INSTRUKSI YANG DIBERIKAN 1 | Buatlah ringkasan teks tentang remaja dan cerita rakyat dalam dua kalimat.
INSTRUKSI YANG DIBERIKAN 2 | Kutip tanpa perubahan bagian dari teks tentang remaja dan cerita rakyat, dimulai dengan kata-kata "Tahukah bahwa berbagai" dan berlanjut hingga "modern untuk dipelajari.".

TEKS YANG DISEDIAKAN |
Penulis: Suyanti
KABARHANDAYANI,– Perkembangan ilmu pengetahuan dan teknologi saat ini yang sangat pesat tanpa disadari telah membawa dampak signifikan bagi kawula remaja. Kebanyakan dari mereka lebih tertarik sesuatu yang berbau modern, dan cenderung meninggalkan sesuatu yang beraroma tradisional, apalagi cerita rakyat dan sejarah tradisional.
Tahukah bahwa berbagai cerita rakyat dan sejarah sejatinya juga mengandung ilmu pengetahuan dan makna kebajikan yang bermanfaat? Sering tanpa disadari, bahwa dalam sebuah sejarah terdapat sebuah makna yang banyak mengajarkan arti hidup. Misalnya, dalam kesenian wayang yang sangat populer di mata rakyat. Kawula muda saat ini hanya sebagian kecil yang mengerti apa itu wayang, dan sebagian besar lainnya cenderung apatis dan bahkan lebih memilih budaya modern untuk dipelajari.

MATERI YANG DITAMPILKAN |
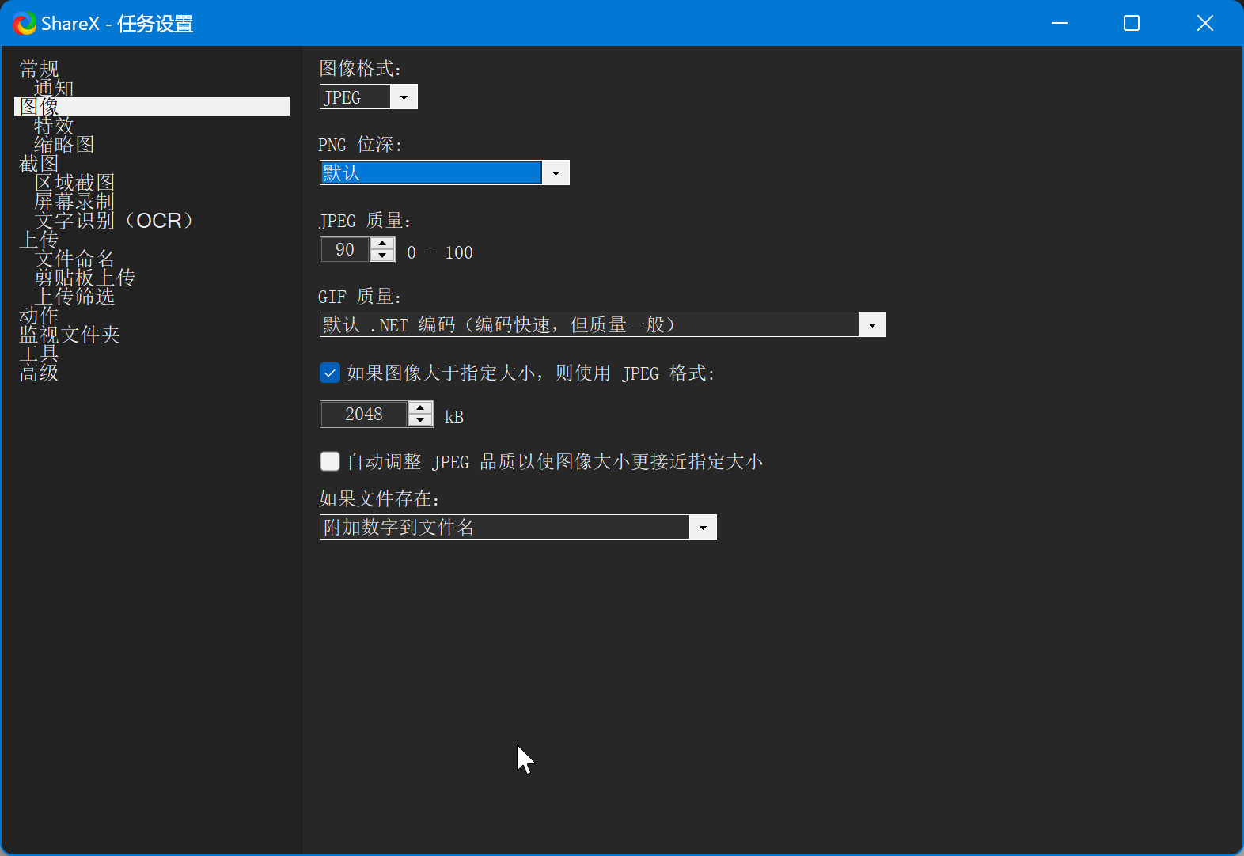Increase JPEG 质量 with up arrow

click(383, 244)
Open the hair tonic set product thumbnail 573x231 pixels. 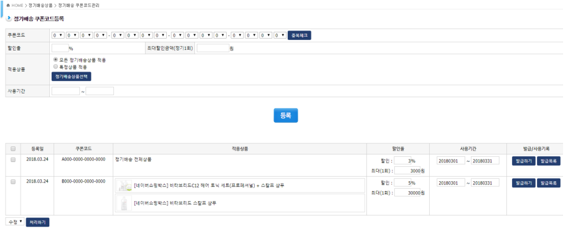click(123, 186)
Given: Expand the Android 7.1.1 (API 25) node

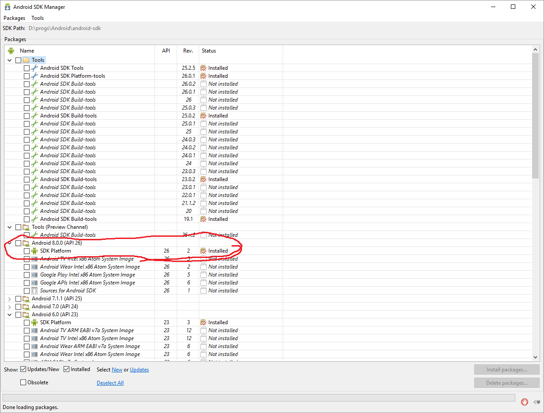Looking at the screenshot, I should [x=9, y=298].
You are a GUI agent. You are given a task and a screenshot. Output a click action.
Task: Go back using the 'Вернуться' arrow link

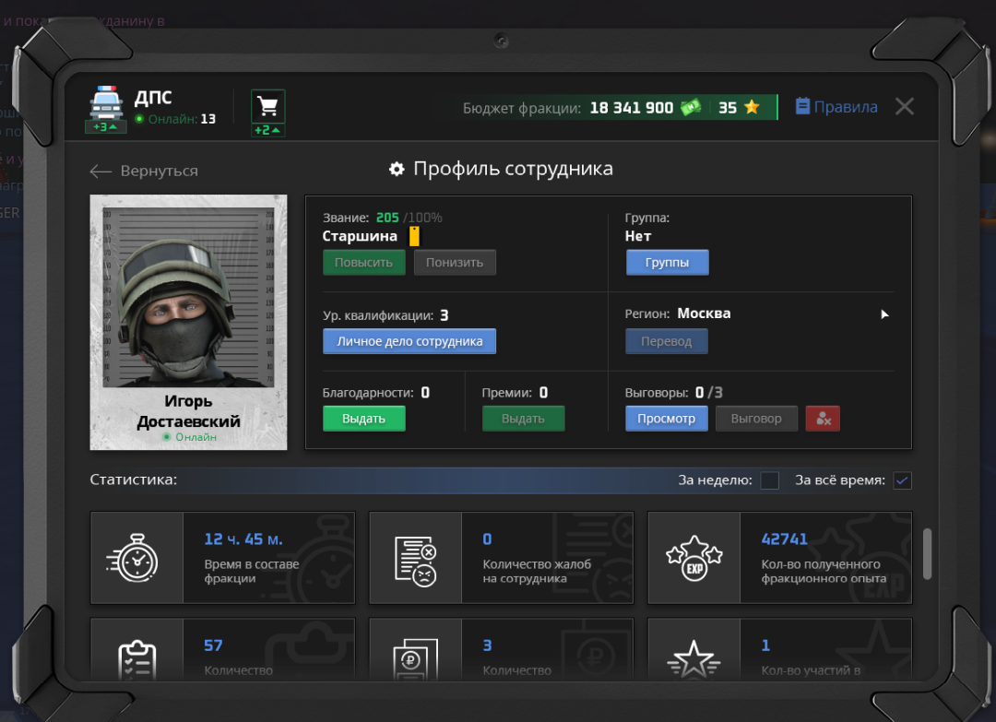pyautogui.click(x=144, y=171)
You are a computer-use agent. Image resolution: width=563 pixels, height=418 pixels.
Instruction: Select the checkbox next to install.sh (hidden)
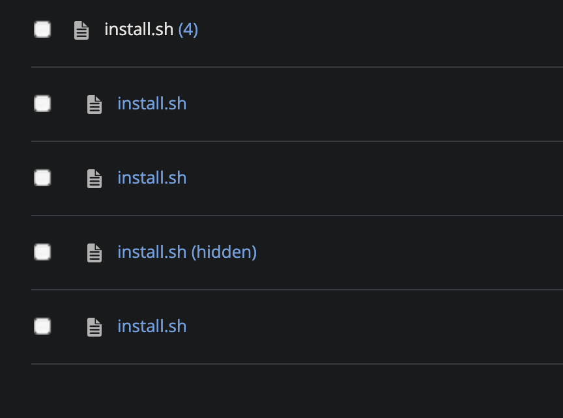pyautogui.click(x=42, y=252)
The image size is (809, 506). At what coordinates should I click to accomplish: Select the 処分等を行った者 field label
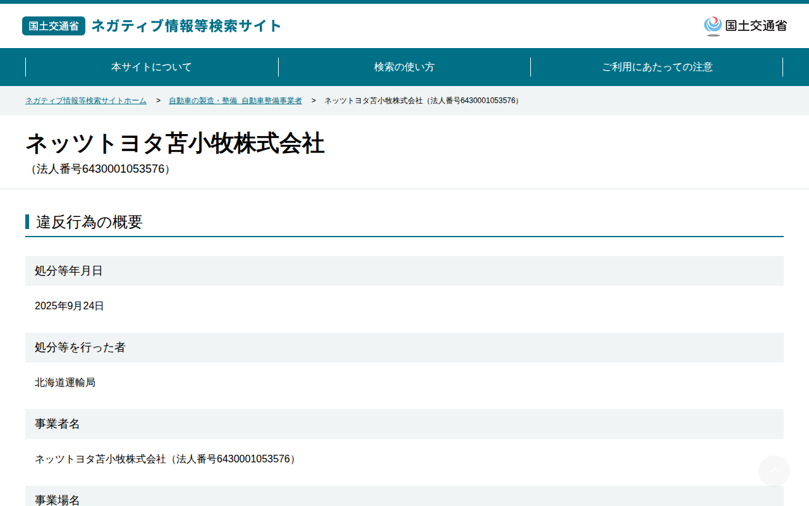click(x=80, y=347)
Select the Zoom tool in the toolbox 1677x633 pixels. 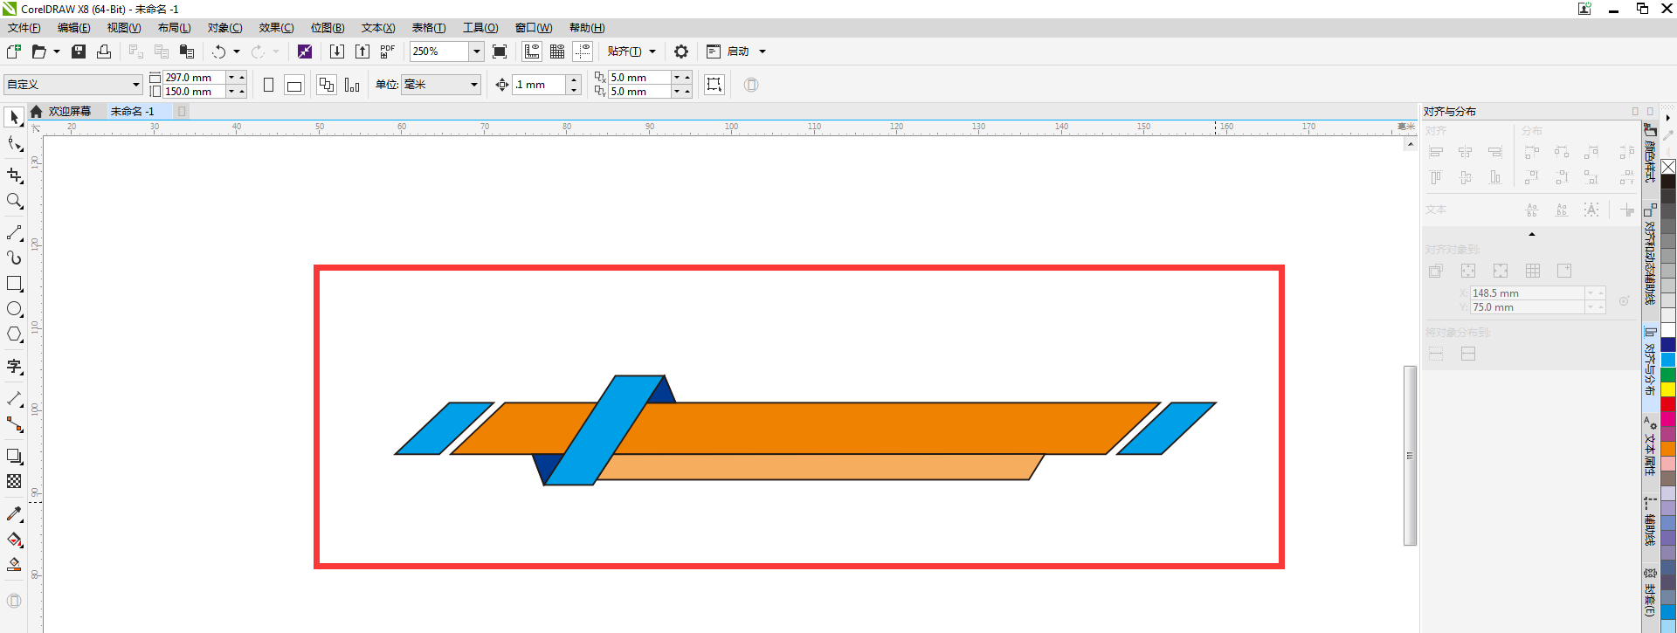coord(14,202)
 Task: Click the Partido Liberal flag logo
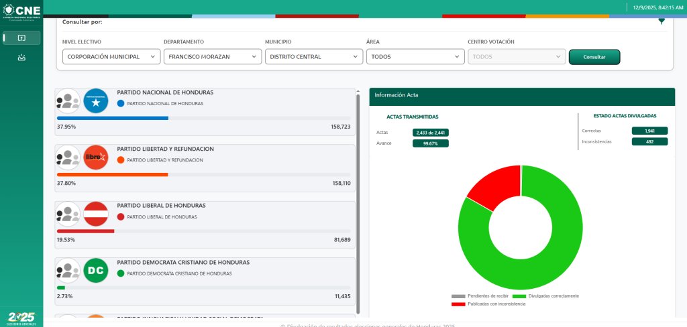pyautogui.click(x=95, y=214)
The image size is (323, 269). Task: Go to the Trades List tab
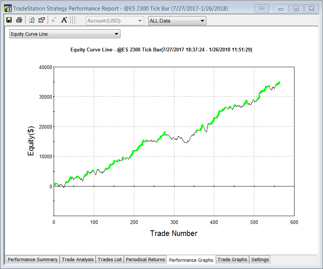(110, 260)
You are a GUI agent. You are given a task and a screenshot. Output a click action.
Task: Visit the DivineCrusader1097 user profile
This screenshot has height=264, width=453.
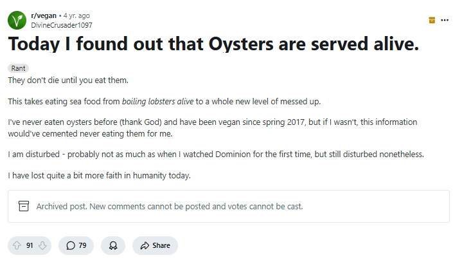[x=62, y=25]
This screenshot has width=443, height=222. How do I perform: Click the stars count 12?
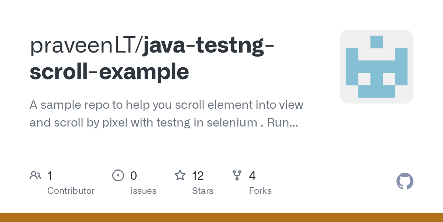coord(198,175)
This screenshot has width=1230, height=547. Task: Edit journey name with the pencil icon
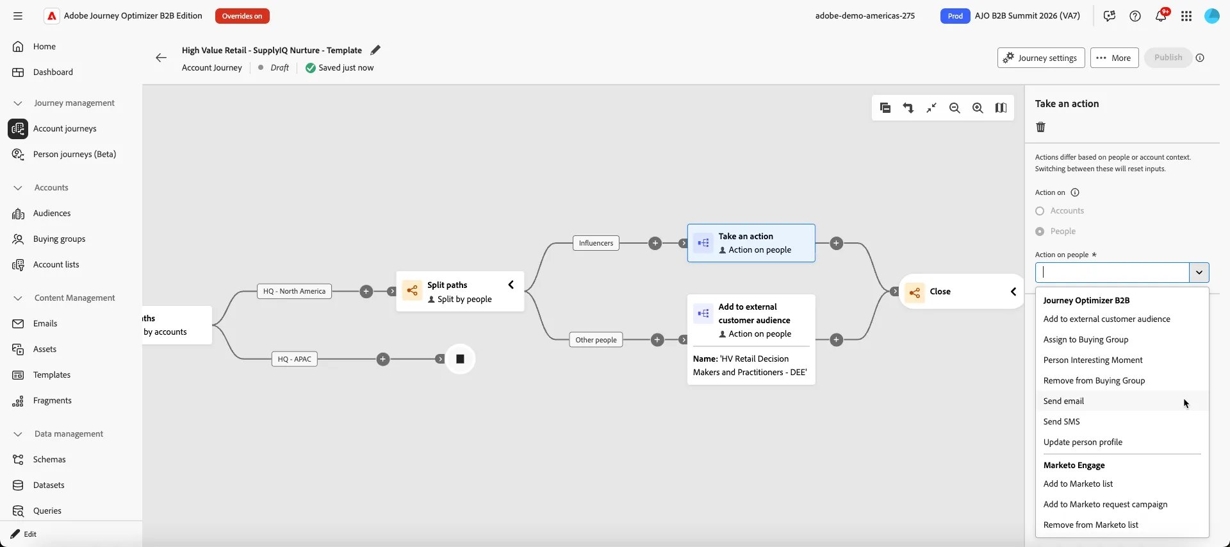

PENYELESAIAN LENGKAP 1 | Perkembangan ilmu pengetahuan dan teknologi yang sangat pesat membuat kebanyakan remaja lebih tertarik pada hal-hal modern dan cenderung meninggalkan yang tradisional, terutama cerita rakyat dan sejarah. Padahal cerita rakyat dan sejarah mengandung ilmu pengetahuan dan makna kebajikan yang bermanfaat, misalnya kesenian wayang, yang kini hanya dimengerti oleh sebagian kecil kawula muda.

PENYELESAIAN LENGKAP 2 |
Tahukah bahwa berbagai cerita rakyat dan sejarah sejatinya juga mengandung ilmu pengetahuan dan makna kebajikan yang bermanfaat? Sering tanpa disadari, bahwa dalam sebuah sejarah terdapat sebuah makna yang banyak mengajarkan arti hidup. Misalnya, dalam kesenian wayang yang sangat populer di mata rakyat. Kawula muda saat ini hanya sebagian kecil yang mengerti apa itu wayang, dan sebagian besar lainnya cenderung apatis dan bahkan lebih memilih budaya modern untuk dipelajari.